◆ **WHAT IS BEING ASKED**
Search the data for the word "height" and copy every line where it occurs.

◆ **DATA TO PROCESS**
=== Begin Enclosure ===

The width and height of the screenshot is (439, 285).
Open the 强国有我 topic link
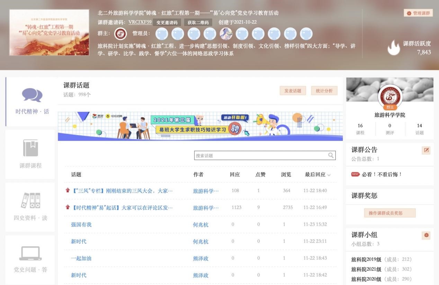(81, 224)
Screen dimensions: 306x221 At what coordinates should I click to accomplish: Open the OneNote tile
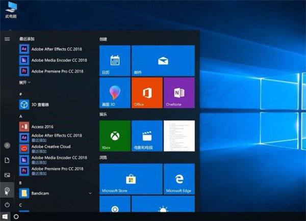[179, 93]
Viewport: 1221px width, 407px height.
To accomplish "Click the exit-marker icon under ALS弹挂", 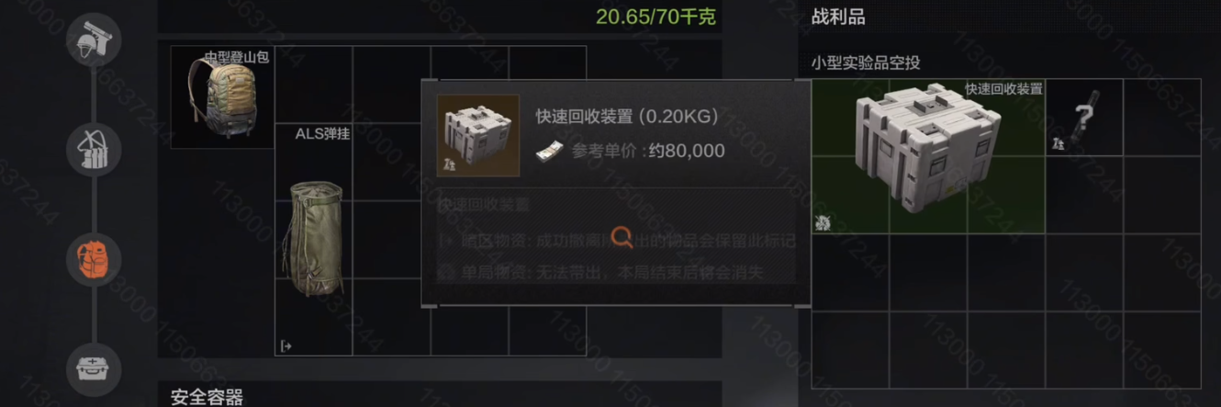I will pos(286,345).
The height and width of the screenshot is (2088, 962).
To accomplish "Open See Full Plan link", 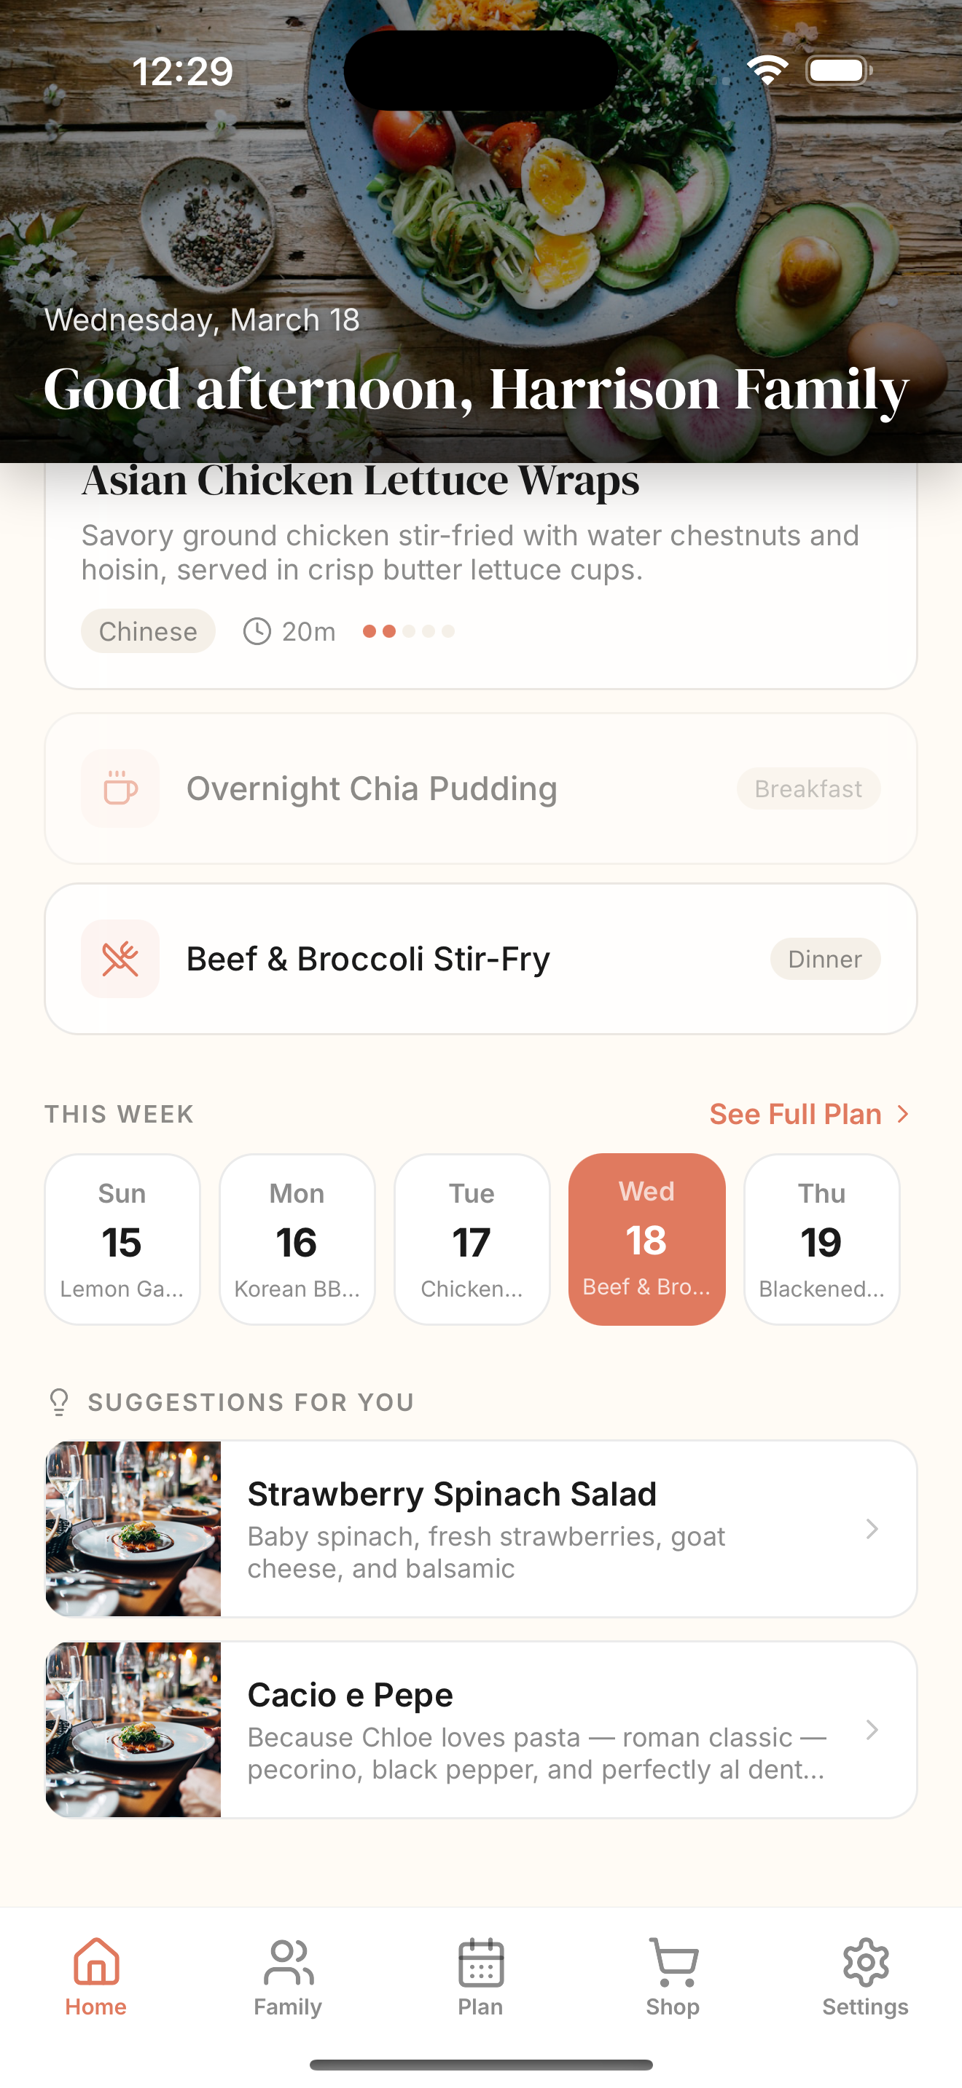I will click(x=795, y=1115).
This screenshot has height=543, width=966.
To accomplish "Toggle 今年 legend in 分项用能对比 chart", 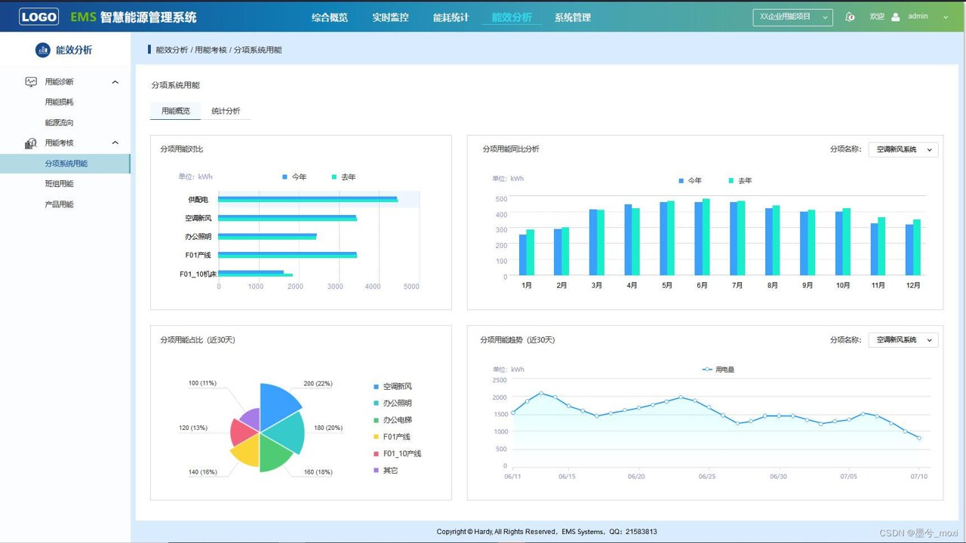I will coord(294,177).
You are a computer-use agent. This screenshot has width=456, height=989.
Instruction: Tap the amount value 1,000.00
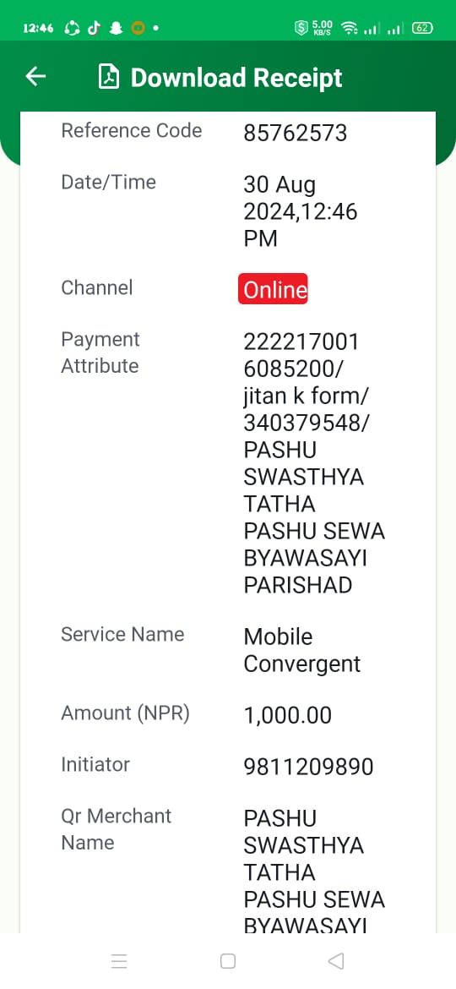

=== End Enclosure ===

◆ **ANSWER TO THIS TASK**
The width and height of the screenshot is (439, 285).
Viewport: 1221px width, 407px height.
The height and width of the screenshot is (2088, 962).
This screenshot has height=543, width=966.
You are a computer-use agent. This screenshot has width=456, height=989.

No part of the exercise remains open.